Quoted text:
= = =
Four-year fag-end of lease of industrial property in Southwark sold for £50,000–‘Foot in the door’ for acquisition of freehold from Crown Estate Commissioners and redevelopment of site–Sale subject to adverse entry in any register on search by purchaser–Building found to have been listed as of historic interest about the time the contract was made–Purchaser who nevertheless continued negotiations to buy freehold held to have waived right of repudiation
This was an
appeal by Mr Arthur Sidney Minton and Minton Treharne & Davies Ltd, of Bute
Crescent, Cardiff Docks, from a decision of Walton J in the Chancery Division
on November 14 1974 granting the respondents, Aquis Estates Ltd, of Clarendon
Court, Maida Vale, London W9, a declaration that their contract to buy from the
appellants the leasehold interest in industrial premises at 99 Southwark
Street, Southwark, London SE1, had been rescinded, so that they were entitled
to recover their deposit of £5,000, and rejecting the appellants’ counterclaim
for a declaration that the deposit was forfeit and for damages for wrongful
repudiation.
Mr D J
Nicholls QC and Mr T L G Cullen (instructed by Holman, Fenwick & Willan,
agents for Lean & Lean, of Cardiff) appeared for the appellants, and Mr M J
Roth (instructed by Mackrell & Co) represented the respondents.
Giving the
judgment of the court, RUSSELL LJ said that in 1970 the first appellant, Mr
Minton, owned what was in effect the four-year remainder of a lease of the premises
in question, the freeholders being the Crown Estate Commissioners. The
building, which was some 100 years old, was of no architectural merit, but it
had considerable industrial historic interest in that it was the first building
to be designed and constructed for testing materials, a function requiring
exceptional strength in construction. It might be thought that such a stub-end
of a lease was of very little value, but the end of 1970 was a great time,
especially in the area concerned, for office development, for which change of
use little or no difficulty in planning permission would have been envisaged.
= = =
Data extract:
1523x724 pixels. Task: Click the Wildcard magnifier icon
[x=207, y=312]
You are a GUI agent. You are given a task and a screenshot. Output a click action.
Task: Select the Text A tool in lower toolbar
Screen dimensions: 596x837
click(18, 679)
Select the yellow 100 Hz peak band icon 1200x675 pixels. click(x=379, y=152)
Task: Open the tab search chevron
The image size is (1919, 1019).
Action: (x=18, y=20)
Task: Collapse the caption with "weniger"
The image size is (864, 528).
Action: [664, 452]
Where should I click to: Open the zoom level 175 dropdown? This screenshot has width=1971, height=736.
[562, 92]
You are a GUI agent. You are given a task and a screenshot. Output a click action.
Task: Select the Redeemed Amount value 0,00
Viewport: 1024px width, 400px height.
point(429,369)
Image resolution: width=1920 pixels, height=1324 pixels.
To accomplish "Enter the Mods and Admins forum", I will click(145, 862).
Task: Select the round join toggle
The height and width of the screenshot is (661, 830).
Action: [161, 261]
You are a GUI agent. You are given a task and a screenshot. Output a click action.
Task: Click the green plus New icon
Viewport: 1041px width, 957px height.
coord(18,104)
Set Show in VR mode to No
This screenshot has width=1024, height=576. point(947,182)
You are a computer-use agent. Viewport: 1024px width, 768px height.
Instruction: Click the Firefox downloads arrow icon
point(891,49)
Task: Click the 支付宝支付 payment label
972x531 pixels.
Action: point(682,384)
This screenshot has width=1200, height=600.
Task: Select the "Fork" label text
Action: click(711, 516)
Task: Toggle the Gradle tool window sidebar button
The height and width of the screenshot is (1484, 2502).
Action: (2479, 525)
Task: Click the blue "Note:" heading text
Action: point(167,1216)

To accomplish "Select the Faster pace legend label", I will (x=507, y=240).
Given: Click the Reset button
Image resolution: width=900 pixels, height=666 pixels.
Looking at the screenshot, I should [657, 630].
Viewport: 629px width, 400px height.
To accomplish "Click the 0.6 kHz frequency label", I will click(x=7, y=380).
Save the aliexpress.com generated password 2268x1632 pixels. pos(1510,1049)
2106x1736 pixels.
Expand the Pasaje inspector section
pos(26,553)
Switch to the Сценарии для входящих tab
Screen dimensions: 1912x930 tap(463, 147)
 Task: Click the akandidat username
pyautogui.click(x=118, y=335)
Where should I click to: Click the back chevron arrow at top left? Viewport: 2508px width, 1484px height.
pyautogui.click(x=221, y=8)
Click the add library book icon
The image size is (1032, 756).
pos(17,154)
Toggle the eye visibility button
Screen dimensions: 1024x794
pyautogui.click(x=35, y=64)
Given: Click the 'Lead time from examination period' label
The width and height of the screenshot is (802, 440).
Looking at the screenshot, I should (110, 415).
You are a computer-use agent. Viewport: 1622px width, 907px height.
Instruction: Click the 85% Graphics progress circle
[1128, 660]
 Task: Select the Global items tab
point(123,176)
= = =
Tasks to perform:
1. Put the lines of the records into a JSON list of strings, one string per line and no blank lines, beginning with the line that contains "Task: Click the 支付宝支付 payment label" and continuing through the line that contains "Action: click(711, 516)".
2. Carry on the law report about the sale of the Southwark lease from the point where it stops.

The results:
1.
[
  "Task: Click the 支付宝支付 payment label",
  "972x531 pixels.",
  "Action: point(682,384)",
  "This screenshot has width=1200, height=600.",
  "Task: Select the \"Fork\" label text",
  "Action: click(711, 516)"
]

2.
If a developer could acquire this interest in the property, it was recognised
in evidence that he would be in an advantageous position to acquire the
freehold by negotiation with the freeholders, and other developers would tend
to keep off. From December 1970 the appellants were very frequently approached
by developers anxious in one way or another to get their foot in the door with
a view to acquisition of the freehold for office development. In June 1971 the
respondents, who were developers, contracted by telex to buy the appellants’
interest for £50,000, a figure which spoke for itself as to the value attached
by a developer to obtaining a foot in the door, since the four-year lease of
this purpose-designed building could scarcely otherwise be worth anything to a
would-be office developer. The contract, which called for completion in six
months, contained a clause, clause 3, referring to negotiations by or on behalf
of the purchasers with the freeholders which reflected precisely the importance
attached to the foot in the door. It also, however, contained a clause making
the sale subject to:
Good title
and property being found free from adverse entry on the purchasers’ local land
charge, land charge and land registry searches.
Unknown to
both sides, the Department of the Environment had in June 1971 included 99
Southwark Street as an historic building of grade II in a list made pursuant to
section 32 of the Town and Country Planning Act 1962 and with the consequences
in Part V of the Town and Country Planning Act 1968, and the fact of the
listing was entered in the local land charges register. The first point taken
by counsel for the appellants was that the test whether this was an ‘adverse’
entry within the meaning of the clause in the lease was subjective, and that on
that basis the entry could not have been adverse, since it had not in fact
deterred the respondents from pursuing their attempts to acquire the freehold.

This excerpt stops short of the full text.